New paper tries to counter denialists' arguments and sway public opinion in the U.S., which lags far behind the science.
Public opinion in most of the world is in line with the science, but not in the U.S.

In most of the world, public opinion is in line with the scientific consensus on climate change, but in the U.S., a debate continues. Credit: Getty Images

Ninety to 100 percent of climate scientists agree that the planet is warming due to human activity, according to a peer-reviewed paper published Wednesday in the journal Environmental Research Letters. The study, called a "consensus on consensus," synthesizes findings from prior published research.

While there is a near-unanimous consensus among climate scientists that human activity is causing the planet to warm, public opinion in the U.S. lags far behind.  Only 70 percent of Americans (79 percent of Democrats and 56 percent of Republicans) believe there is evidence for global warming, according to recent national figures. Corporate funding that seeds doubt on the science of climate change has helped create this wide disparity in beliefs on climate change between scientists and the general public, particularly Republicans, according to a recent study published in the Proceedings of the National Academy of Sciences. The Republican party's two leading presidential candidates say they do not believe in manmade global warming.

The current study comes in response to climate skeptic Richard Tol, a professor of economics at the University of Sussex in England challenging the validity of a 2013 consensus study by John Cook, a climate communication fellow at The University of Queensland's Global Change Institute in Australia. Cook's widely cited survey had found 97 percent of climate scientists agree that humans are causing climate change, mainly through the burning of fossil fuels. Cook also authored the current study with other researchers who have previously published a total of seven peer-reviewed studies on the consensus of human-caused climate change.

The new study reaffirms Cook's prior work. The 90 to 100 percent range in the current study is a result of slight variations in the wording of the question, as well as the timing and sampling methodology used when surveying scientists or analyzing their published research.

"No matter how you slice or dice it, you still come up with essentially the same result," Naomi Oreskes, a history of science professor at Harvard University and co-author of the study, said. "The vast, vast majority of scientists are on board on this issue."

Tol came to a different conclusion, using results from surveys of non-experts such as economic geologists and what the current study describes as a "self-selected group of those who reject the consensus." At one point in his critique of Cook's 2013 study, Tol assumed that published sources that do not explicitly state the cause of global warming count as  a non-endorsement of the science. If applied elsewhere, this approach would "reject consensus on well-established theories such as plate tectonics," the current study concluded.  

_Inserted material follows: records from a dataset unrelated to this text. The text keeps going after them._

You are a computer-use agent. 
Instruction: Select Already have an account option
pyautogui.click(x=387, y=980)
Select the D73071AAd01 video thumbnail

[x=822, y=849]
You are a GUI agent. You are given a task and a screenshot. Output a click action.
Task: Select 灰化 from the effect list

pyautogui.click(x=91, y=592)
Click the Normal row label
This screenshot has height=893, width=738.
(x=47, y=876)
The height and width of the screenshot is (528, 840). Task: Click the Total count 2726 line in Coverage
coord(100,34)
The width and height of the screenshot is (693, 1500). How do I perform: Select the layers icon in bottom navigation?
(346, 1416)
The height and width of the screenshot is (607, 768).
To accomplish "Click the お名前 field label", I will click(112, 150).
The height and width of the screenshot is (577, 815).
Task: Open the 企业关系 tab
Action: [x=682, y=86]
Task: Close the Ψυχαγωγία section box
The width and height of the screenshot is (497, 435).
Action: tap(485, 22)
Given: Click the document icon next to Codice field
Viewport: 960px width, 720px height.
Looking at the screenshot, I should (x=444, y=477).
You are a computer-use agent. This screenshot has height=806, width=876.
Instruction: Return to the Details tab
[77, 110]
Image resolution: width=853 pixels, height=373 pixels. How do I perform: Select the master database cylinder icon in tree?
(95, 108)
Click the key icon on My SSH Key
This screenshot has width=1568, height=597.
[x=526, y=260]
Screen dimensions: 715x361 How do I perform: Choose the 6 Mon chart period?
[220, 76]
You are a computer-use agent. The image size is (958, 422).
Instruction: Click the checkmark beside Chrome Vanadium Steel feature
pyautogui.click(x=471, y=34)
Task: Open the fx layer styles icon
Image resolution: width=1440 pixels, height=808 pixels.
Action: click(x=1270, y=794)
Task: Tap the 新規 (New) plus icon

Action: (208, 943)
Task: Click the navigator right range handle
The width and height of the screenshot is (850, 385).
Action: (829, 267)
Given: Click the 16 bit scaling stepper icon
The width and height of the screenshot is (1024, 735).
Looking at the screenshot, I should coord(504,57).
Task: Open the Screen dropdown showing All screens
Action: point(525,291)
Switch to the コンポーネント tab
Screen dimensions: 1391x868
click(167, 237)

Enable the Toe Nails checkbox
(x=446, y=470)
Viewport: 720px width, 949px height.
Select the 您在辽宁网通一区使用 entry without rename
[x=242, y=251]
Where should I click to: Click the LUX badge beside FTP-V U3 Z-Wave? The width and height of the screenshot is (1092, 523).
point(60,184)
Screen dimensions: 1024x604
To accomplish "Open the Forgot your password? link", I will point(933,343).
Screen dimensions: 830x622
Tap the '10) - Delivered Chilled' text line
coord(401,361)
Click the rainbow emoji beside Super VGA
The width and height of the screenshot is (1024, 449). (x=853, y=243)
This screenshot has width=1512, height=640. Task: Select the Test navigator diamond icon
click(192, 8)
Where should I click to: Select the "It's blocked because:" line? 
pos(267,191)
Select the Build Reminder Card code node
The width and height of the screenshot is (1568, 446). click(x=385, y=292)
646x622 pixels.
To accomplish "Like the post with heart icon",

"What this latest study shows, definitively and authoritatively, is that the scientific consensus behind human-caused climate change is overwhelming," said Michael Mann, director of the Earth System Science Center at Penn State University. "It is time to end the fake debate about whether or not climate change is real, human-caused, and a threat, and get on to the worthy debate about what to do about it."

Oreskes, who first published consensus data about climate change in 2004 and co-authored Merchants of Doubt, a book about the origins and persistence of climate denial, echoed the sentiments.

"It's really very sad that we still have to write a paper like this, but unfortunately we do," Oreskes said. "We've known about the science for a long time now. Can we please have a conversation about how to fix this problem?"